Every line in the records below with the string "computer" is to be copied out.

Saved entries:
★ ★ ★ ★ ★ ★ ★
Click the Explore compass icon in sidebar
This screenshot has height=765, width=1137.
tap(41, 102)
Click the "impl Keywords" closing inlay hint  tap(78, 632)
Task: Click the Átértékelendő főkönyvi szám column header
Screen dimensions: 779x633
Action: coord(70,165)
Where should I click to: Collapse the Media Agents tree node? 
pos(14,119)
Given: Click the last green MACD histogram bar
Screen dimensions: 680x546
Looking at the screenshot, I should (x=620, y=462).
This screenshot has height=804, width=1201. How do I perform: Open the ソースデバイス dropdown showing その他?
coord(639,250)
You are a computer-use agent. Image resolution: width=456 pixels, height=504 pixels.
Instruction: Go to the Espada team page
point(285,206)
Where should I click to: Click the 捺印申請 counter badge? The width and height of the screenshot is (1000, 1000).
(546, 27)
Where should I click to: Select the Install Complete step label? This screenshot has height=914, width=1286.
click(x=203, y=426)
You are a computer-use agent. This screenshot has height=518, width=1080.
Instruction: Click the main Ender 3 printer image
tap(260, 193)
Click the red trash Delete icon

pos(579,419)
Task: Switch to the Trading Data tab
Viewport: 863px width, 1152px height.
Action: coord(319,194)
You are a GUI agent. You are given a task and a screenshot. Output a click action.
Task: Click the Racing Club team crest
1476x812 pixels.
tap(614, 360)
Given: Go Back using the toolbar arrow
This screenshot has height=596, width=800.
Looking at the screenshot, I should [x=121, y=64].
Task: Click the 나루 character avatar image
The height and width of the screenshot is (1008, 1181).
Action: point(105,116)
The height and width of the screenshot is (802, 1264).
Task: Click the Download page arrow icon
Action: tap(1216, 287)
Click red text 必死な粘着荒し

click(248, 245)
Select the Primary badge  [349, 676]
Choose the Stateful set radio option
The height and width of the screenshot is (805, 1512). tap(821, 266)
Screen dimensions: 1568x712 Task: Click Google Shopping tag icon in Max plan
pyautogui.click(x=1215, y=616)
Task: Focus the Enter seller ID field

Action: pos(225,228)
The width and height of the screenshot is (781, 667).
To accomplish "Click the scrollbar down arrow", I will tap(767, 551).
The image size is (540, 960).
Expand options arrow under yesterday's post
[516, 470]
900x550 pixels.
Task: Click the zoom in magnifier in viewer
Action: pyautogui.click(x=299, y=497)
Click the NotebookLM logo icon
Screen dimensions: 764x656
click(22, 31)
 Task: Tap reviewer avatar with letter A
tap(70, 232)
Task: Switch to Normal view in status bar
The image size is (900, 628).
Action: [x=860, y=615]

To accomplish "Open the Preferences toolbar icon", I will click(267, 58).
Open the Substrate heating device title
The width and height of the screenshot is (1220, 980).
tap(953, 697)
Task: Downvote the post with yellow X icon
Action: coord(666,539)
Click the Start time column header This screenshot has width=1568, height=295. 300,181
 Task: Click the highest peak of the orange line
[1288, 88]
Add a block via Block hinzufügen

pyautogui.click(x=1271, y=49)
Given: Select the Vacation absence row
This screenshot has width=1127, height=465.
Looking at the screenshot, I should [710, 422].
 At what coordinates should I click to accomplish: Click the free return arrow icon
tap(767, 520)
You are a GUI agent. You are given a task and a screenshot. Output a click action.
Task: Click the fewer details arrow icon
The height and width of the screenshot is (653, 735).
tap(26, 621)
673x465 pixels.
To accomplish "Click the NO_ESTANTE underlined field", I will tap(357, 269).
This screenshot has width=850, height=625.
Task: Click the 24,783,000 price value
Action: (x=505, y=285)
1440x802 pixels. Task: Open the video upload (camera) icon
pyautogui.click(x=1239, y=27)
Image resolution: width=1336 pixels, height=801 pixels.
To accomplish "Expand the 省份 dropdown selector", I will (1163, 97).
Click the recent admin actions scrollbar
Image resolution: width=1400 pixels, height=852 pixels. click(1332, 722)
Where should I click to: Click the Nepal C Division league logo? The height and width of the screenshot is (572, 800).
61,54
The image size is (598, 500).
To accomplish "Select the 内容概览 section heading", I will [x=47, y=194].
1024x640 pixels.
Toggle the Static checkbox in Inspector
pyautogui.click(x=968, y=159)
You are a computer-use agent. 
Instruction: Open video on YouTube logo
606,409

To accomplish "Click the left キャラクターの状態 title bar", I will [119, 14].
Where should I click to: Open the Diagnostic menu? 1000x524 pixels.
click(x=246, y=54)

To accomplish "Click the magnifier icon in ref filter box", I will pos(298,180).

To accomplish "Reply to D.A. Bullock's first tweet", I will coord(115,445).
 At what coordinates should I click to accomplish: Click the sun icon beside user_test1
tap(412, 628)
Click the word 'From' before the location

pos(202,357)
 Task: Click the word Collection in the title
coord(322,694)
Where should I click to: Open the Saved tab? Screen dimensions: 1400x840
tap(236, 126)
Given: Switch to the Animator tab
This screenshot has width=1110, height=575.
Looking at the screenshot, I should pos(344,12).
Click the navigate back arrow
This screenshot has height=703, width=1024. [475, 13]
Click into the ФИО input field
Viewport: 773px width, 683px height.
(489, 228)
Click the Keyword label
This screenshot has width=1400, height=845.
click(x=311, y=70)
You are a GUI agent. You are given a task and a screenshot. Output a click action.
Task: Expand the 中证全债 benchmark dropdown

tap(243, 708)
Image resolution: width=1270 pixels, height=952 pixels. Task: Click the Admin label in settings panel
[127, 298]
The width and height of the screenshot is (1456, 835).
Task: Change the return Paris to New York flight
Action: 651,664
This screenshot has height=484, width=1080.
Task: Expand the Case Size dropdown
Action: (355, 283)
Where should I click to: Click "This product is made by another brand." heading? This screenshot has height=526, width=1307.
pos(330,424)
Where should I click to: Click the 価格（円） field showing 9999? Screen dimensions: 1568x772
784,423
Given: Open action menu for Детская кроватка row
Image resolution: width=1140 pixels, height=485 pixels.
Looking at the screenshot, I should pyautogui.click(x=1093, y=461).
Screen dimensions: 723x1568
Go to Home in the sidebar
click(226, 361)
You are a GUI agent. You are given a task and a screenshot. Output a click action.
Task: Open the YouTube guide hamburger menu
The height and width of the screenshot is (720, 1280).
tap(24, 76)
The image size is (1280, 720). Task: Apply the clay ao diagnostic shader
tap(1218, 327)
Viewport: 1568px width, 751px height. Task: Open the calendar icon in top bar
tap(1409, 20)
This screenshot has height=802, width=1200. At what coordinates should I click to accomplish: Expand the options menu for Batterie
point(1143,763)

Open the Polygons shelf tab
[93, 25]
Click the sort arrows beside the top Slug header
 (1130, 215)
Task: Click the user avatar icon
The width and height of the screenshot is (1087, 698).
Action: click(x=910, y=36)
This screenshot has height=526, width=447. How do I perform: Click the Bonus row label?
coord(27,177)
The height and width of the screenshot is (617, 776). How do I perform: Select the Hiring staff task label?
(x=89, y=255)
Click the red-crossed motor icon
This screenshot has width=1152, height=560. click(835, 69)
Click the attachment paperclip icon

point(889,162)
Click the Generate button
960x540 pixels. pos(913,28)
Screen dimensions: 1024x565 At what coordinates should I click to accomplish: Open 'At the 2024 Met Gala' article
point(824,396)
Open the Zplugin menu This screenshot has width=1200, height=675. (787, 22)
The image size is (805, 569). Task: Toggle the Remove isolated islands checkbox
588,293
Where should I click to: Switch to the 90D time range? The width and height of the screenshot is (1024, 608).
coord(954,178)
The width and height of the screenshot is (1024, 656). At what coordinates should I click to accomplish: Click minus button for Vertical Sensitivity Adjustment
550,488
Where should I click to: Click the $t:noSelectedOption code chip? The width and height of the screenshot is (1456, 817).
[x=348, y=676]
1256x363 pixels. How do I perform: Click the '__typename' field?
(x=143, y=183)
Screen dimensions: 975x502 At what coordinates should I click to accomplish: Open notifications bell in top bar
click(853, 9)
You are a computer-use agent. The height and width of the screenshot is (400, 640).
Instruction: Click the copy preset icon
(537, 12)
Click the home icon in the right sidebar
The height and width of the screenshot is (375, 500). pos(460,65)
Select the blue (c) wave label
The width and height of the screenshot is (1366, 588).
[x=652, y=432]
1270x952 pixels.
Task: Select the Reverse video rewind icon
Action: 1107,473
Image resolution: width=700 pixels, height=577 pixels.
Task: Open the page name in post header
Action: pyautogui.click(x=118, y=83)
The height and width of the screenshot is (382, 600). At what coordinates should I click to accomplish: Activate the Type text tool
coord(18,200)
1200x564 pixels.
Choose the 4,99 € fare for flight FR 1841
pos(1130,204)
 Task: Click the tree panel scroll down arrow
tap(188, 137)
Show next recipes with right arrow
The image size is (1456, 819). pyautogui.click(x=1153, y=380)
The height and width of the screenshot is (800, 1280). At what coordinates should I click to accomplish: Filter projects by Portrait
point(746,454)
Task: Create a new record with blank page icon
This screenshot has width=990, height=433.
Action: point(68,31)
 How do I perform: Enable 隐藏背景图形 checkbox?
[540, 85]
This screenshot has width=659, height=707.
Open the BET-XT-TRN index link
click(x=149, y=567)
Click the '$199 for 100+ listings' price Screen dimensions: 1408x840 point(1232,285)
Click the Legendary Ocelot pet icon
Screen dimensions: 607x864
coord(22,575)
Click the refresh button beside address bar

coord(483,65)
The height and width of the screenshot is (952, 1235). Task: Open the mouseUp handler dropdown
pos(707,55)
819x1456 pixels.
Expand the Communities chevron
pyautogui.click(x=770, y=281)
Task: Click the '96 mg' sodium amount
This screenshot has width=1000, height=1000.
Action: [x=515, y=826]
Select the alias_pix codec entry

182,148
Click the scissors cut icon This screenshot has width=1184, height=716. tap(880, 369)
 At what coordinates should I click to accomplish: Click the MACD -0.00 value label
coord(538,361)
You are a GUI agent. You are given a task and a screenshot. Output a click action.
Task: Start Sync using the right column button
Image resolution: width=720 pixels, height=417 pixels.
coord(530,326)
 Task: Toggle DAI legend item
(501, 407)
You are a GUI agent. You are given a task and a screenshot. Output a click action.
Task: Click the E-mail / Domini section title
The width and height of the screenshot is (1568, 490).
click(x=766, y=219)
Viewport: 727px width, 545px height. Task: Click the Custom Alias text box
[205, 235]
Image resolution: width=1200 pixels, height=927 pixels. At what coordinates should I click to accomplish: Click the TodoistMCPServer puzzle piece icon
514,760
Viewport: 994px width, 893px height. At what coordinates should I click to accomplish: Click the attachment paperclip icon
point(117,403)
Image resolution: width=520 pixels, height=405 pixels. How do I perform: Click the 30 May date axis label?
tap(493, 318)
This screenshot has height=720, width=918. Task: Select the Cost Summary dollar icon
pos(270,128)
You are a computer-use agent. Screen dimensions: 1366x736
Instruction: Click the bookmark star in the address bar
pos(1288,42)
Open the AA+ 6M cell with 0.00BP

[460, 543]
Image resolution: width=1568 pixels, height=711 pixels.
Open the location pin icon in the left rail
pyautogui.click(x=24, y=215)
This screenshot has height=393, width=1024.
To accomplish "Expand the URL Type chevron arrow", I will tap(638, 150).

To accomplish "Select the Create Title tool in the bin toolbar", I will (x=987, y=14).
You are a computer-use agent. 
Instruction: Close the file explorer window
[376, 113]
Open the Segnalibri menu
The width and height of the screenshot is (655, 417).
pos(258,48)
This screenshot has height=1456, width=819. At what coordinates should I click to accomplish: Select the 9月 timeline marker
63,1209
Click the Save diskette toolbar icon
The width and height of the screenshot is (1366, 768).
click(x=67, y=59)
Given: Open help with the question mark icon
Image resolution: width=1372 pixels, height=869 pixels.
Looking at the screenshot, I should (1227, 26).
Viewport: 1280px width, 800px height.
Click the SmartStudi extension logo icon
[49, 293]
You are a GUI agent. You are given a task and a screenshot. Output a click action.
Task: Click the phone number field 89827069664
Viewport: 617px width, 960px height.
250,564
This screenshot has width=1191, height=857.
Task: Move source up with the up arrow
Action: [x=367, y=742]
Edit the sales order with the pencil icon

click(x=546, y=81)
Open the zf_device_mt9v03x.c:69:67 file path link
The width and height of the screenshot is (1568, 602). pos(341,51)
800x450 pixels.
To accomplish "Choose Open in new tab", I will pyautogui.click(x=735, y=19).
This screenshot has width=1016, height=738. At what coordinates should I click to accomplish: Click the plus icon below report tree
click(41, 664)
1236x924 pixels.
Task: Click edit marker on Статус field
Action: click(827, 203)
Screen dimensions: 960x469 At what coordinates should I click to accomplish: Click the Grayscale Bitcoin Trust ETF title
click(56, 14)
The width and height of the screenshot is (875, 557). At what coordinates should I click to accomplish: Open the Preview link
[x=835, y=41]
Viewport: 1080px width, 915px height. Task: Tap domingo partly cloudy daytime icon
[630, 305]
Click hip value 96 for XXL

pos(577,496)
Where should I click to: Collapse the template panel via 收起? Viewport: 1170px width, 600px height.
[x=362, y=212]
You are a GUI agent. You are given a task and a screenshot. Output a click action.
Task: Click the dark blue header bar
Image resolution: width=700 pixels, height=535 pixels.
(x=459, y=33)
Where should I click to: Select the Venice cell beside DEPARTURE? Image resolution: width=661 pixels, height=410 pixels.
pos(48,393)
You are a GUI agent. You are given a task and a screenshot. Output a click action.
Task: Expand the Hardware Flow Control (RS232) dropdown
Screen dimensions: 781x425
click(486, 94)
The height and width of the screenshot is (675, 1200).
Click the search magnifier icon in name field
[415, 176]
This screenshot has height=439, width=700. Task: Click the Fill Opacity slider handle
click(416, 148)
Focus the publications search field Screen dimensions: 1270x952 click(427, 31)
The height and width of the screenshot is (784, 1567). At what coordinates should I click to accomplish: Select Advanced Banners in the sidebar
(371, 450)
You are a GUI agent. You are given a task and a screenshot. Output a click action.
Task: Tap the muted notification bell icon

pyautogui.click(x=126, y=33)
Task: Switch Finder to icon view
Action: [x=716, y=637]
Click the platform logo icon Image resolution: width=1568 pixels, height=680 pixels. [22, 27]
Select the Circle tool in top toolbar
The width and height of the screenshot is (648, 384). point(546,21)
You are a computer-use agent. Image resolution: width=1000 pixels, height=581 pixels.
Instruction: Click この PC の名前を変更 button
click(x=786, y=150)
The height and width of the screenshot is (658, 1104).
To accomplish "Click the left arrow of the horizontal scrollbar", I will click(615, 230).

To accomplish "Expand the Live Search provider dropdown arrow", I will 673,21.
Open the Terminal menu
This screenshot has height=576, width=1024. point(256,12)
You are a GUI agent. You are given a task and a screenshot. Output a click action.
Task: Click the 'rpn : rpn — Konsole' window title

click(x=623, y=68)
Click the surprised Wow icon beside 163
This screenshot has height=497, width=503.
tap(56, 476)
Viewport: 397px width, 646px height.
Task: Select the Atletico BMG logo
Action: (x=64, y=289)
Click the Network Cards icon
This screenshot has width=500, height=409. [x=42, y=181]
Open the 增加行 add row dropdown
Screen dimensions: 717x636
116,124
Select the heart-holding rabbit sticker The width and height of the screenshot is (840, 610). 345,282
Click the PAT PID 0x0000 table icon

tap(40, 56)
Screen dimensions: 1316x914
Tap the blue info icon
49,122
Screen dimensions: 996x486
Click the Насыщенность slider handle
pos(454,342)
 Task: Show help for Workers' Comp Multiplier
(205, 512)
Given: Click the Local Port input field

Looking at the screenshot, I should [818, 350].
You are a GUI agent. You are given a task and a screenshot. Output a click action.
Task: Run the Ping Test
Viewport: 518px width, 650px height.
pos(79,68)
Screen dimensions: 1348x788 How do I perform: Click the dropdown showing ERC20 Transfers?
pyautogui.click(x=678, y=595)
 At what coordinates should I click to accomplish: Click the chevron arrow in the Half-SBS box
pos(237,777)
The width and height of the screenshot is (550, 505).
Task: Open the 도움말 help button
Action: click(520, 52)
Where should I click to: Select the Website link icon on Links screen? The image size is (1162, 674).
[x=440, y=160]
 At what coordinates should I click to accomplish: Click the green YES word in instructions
★ ★ ★ ★ ★ ★ ★
WRITTEN ANSWER:
You are a computer-use agent. Image resolution: width=456 pixels, height=504 pixels.
You are a computer-use agent. This screenshot has height=518, width=1080.
You are a computer-use agent. 
You are a computer-use agent. The height and width of the screenshot is (400, 640).
You are a computer-use agent. Screen dimensions: 1366x736
You are a computer-use agent. 
You are a computer-use agent. Image resolution: width=1000 pixels, height=581 pixels.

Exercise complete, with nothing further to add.